**AIM OF THE EXERCISE:** Convert the entries below into a two-column CSV with the headers instruction and location, one row per entry. Quote each field, replace any line breaks inside a field with spaces, and leave out the pictures.

[Screen-element location entries]
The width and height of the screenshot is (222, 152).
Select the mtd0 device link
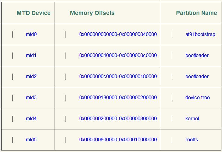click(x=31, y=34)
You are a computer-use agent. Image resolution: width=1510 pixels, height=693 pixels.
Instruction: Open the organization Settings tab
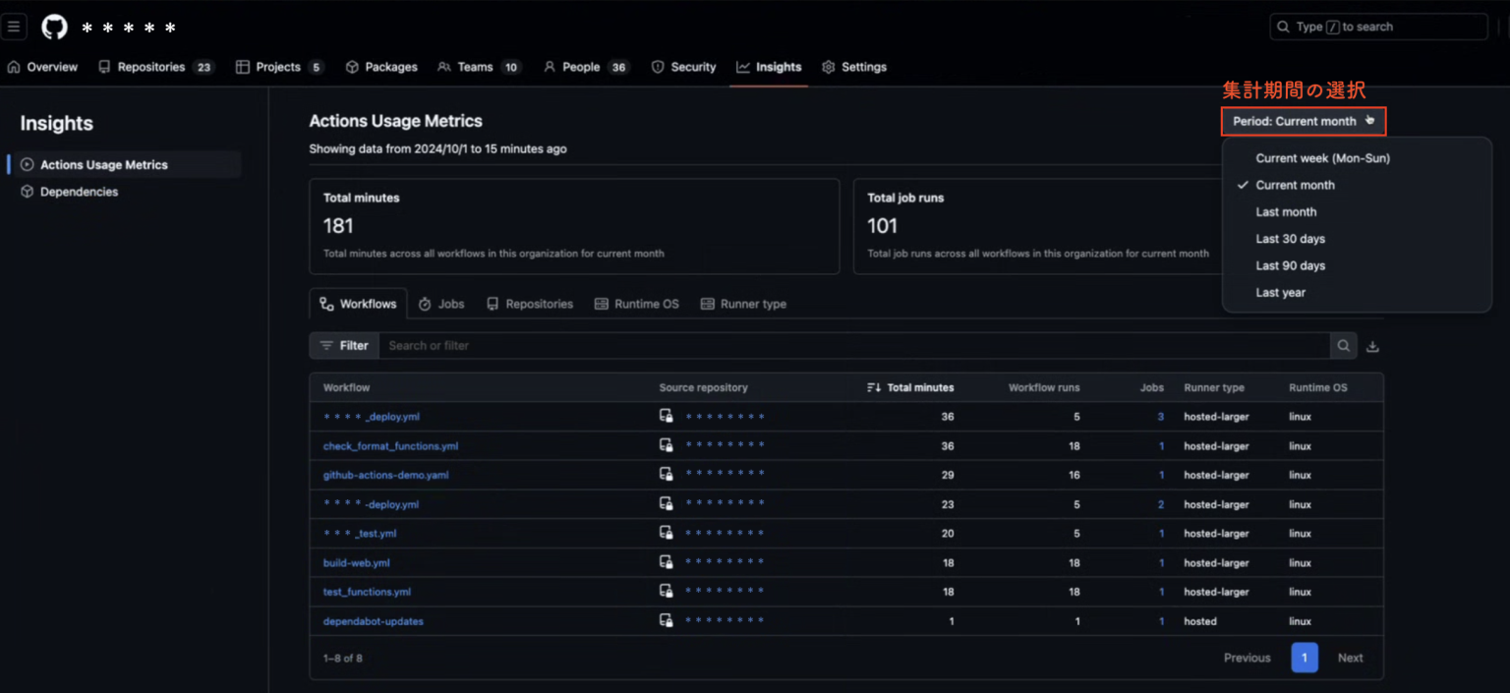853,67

**RESULT BELOW:**
instruction,location
"The width and height of the screenshot is (222, 152). Select the mtd0 device link","click(x=31, y=34)"
"You are a computer-use agent. Image resolution: width=1510 pixels, height=693 pixels. Instruction: Open the organization Settings tab","853,67"